- SOURCE INFORMATION -
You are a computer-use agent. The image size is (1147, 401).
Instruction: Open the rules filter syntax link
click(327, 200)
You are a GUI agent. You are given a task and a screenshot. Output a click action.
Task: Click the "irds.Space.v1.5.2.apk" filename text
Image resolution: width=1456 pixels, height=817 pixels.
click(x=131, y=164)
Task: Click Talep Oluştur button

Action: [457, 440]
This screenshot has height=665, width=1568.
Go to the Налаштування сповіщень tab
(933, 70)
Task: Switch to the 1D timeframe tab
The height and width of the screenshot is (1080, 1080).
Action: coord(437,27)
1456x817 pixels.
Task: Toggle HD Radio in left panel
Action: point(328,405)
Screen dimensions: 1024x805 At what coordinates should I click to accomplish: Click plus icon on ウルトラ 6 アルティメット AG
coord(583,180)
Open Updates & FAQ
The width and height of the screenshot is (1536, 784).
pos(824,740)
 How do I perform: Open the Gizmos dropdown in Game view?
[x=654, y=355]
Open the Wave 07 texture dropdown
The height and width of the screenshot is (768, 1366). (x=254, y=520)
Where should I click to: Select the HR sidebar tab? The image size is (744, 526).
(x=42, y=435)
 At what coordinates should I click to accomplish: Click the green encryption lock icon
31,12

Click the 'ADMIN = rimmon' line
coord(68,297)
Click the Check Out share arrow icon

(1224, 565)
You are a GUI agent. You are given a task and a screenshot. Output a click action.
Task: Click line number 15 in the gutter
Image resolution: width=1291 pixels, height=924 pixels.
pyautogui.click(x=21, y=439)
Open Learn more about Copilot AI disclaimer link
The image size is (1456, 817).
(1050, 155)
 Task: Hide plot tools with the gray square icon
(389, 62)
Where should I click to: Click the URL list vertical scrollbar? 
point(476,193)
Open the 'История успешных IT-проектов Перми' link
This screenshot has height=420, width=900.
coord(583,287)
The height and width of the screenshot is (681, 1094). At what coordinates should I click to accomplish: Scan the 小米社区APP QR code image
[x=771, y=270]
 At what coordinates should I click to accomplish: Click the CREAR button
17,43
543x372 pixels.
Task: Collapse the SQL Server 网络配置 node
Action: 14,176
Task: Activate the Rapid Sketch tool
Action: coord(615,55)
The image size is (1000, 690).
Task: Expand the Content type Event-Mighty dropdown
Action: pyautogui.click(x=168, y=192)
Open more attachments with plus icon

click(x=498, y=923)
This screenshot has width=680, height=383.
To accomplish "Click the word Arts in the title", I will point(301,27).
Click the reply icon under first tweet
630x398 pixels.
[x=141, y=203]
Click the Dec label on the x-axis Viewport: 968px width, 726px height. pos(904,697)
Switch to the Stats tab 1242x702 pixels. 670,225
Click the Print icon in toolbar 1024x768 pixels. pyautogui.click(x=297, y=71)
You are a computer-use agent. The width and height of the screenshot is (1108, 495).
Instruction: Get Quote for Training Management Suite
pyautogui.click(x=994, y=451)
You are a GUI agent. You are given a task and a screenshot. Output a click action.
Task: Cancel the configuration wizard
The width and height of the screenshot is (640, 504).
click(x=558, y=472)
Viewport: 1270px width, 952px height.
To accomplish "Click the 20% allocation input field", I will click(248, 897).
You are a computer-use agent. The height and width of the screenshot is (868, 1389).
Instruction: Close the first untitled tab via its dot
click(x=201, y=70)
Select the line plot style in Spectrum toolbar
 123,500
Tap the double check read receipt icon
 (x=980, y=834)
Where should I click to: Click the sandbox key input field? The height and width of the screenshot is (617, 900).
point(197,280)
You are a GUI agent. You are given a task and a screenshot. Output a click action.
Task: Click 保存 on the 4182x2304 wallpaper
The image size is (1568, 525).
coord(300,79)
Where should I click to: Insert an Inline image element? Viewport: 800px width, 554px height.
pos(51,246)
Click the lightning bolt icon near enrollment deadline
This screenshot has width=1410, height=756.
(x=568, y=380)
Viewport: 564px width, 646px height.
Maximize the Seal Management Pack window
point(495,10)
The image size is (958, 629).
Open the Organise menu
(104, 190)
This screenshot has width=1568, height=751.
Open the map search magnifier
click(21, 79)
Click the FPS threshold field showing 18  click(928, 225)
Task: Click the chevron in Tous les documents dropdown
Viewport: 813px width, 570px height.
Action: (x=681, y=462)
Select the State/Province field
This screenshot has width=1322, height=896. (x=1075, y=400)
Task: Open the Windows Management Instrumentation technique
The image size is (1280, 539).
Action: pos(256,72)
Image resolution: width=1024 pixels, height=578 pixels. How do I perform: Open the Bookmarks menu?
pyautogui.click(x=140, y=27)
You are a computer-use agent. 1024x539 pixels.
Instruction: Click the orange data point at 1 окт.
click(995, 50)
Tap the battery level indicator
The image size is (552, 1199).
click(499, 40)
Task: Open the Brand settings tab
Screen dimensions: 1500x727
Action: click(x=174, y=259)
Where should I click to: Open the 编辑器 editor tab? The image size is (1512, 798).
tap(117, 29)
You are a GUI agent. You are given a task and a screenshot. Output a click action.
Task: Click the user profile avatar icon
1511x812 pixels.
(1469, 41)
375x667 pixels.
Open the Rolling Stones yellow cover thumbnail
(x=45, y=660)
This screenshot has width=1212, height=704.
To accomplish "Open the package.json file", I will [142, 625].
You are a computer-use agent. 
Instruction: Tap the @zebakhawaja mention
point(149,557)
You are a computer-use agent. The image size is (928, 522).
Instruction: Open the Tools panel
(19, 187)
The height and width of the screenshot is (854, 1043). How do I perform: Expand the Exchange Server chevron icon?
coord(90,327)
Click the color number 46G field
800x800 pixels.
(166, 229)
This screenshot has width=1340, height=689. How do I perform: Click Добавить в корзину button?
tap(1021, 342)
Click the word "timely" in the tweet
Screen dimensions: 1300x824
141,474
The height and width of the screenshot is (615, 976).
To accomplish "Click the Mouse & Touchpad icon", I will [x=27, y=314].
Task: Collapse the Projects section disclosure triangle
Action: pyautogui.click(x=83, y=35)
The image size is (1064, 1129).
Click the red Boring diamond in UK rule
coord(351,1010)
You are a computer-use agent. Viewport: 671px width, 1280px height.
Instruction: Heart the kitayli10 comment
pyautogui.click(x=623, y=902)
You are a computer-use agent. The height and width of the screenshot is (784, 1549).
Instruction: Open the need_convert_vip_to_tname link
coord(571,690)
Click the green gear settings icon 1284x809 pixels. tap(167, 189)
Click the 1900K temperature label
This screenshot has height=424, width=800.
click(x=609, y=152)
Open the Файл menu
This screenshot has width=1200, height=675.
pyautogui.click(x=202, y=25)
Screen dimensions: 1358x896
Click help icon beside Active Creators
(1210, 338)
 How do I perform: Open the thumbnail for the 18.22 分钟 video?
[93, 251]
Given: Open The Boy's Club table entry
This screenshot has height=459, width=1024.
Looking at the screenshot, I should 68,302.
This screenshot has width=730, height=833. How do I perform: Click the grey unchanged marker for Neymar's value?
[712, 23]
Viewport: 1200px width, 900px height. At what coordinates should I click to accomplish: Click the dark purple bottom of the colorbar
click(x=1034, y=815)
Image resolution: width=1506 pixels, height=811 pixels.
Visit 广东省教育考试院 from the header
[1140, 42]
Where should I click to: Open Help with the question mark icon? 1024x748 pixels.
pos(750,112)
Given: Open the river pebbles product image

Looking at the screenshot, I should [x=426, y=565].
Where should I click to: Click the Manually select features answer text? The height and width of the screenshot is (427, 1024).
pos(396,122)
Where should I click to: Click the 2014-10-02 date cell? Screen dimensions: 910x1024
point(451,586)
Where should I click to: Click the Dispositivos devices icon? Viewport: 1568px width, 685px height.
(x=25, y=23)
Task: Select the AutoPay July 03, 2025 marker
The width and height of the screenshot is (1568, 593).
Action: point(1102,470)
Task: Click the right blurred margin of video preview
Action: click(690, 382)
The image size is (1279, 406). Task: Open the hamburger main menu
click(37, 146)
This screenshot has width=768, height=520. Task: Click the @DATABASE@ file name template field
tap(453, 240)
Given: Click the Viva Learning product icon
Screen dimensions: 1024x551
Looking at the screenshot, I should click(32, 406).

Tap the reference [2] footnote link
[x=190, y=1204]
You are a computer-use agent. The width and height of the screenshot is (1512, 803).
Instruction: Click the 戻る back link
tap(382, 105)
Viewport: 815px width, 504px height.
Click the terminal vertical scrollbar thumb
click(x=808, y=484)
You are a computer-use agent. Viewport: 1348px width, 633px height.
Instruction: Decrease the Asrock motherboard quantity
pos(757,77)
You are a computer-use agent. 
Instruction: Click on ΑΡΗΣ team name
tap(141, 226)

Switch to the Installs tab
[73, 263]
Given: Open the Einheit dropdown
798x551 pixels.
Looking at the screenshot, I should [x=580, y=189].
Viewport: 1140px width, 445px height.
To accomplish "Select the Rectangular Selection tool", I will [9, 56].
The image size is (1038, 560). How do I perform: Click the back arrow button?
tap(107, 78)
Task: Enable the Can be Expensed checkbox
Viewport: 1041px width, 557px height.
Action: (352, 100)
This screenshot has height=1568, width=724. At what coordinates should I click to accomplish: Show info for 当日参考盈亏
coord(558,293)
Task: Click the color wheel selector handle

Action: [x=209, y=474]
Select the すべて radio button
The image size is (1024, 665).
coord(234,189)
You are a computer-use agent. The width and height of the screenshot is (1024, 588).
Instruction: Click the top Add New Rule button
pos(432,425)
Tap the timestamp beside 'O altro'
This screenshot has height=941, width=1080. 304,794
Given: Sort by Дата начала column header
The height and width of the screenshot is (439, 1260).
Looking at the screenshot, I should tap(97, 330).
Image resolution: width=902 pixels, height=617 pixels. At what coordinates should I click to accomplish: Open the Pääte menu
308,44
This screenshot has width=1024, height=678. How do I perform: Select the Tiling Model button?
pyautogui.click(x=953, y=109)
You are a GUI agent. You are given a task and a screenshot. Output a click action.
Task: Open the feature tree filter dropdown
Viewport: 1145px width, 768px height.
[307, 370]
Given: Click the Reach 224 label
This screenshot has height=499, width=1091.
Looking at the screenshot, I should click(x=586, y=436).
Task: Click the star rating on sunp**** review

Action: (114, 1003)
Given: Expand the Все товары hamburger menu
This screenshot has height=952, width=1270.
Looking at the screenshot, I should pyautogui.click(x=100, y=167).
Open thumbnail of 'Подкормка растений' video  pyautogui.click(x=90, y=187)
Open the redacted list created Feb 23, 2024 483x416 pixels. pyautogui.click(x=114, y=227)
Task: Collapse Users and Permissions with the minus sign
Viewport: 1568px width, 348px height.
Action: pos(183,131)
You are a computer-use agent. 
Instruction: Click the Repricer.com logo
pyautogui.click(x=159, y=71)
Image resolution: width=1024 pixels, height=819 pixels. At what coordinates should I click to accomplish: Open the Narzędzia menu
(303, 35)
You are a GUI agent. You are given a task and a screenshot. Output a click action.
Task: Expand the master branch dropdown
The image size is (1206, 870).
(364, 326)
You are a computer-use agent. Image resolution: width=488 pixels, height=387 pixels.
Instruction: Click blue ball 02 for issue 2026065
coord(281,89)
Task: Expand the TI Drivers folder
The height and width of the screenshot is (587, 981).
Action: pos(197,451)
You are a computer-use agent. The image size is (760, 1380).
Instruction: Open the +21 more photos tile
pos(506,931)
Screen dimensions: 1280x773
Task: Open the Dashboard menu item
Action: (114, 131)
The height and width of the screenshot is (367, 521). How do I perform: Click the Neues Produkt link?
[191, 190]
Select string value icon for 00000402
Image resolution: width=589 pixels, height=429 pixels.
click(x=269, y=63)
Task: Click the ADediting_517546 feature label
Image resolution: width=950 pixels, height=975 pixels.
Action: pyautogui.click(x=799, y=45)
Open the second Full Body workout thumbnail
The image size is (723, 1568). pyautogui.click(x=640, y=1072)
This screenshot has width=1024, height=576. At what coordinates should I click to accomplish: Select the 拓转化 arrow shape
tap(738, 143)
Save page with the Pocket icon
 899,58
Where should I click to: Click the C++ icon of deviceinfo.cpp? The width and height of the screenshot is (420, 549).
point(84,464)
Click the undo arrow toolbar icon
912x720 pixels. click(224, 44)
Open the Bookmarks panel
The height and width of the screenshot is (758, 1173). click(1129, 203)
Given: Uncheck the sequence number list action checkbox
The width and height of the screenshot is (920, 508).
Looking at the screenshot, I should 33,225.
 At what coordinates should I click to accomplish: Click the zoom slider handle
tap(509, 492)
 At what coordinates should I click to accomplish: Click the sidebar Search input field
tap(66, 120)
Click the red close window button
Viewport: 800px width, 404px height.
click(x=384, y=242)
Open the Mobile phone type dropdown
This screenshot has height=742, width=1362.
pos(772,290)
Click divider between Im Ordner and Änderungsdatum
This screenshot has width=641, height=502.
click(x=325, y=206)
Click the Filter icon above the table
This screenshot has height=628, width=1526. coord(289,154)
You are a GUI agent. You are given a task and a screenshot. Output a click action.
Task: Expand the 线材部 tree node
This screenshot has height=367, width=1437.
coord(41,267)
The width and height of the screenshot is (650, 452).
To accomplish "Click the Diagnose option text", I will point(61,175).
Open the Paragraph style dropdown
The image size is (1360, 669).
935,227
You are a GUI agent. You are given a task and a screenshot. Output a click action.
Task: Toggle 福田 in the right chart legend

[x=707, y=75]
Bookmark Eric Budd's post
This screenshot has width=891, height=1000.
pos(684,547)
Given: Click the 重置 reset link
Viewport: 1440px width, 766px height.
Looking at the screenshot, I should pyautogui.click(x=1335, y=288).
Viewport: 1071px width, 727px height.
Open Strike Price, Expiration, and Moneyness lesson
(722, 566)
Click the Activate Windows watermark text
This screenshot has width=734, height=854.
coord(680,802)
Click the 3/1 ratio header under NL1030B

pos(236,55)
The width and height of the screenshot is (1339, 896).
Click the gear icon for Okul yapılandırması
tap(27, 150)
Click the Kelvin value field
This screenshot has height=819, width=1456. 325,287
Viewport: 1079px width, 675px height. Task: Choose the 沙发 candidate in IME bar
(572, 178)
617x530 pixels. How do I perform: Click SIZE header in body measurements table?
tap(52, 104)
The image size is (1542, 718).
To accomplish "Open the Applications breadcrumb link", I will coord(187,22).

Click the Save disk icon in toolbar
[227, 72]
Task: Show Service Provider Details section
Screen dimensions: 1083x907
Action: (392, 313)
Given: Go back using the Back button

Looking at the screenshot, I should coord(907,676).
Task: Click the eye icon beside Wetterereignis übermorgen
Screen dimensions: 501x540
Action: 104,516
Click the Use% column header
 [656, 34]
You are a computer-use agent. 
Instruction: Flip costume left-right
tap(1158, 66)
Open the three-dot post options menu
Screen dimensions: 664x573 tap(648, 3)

- EXERCISE GOAL -
Everything from the line with "This screenshot has width=641, height=502." through the line with "Task: Click the eye" should be written out exactly as it appears above, end lines included, and nothing outside that range.

- SOLUTION TO THIS EXERCISE -
This screenshot has width=641, height=502.
click(x=325, y=206)
Click the Filter icon above the table
This screenshot has height=628, width=1526. coord(289,154)
You are a GUI agent. You are given a task and a screenshot. Output a click action.
Task: Expand the 线材部 tree node
This screenshot has height=367, width=1437.
coord(41,267)
The width and height of the screenshot is (650, 452).
To accomplish "Click the Diagnose option text", I will point(61,175).
Open the Paragraph style dropdown
The image size is (1360, 669).
935,227
You are a GUI agent. You are given a task and a screenshot. Output a click action.
Task: Toggle 福田 in the right chart legend

[x=707, y=75]
Bookmark Eric Budd's post
This screenshot has width=891, height=1000.
pos(684,547)
Given: Click the 重置 reset link
Viewport: 1440px width, 766px height.
Looking at the screenshot, I should pyautogui.click(x=1335, y=288).
Viewport: 1071px width, 727px height.
Open Strike Price, Expiration, and Moneyness lesson
(722, 566)
Click the Activate Windows watermark text
This screenshot has width=734, height=854.
coord(680,802)
Click the 3/1 ratio header under NL1030B

pos(236,55)
The width and height of the screenshot is (1339, 896).
Click the gear icon for Okul yapılandırması
tap(27, 150)
Click the Kelvin value field
This screenshot has height=819, width=1456. 325,287
Viewport: 1079px width, 675px height. Task: Choose the 沙发 candidate in IME bar
(572, 178)
617x530 pixels. How do I perform: Click SIZE header in body measurements table?
tap(52, 104)
The image size is (1542, 718).
To accomplish "Open the Applications breadcrumb link", I will coord(187,22).

Click the Save disk icon in toolbar
[227, 72]
Task: Show Service Provider Details section
Screen dimensions: 1083x907
Action: (392, 313)
Given: Go back using the Back button

Looking at the screenshot, I should coord(907,676).
Task: Click the eye icon beside Wetterereignis übermorgen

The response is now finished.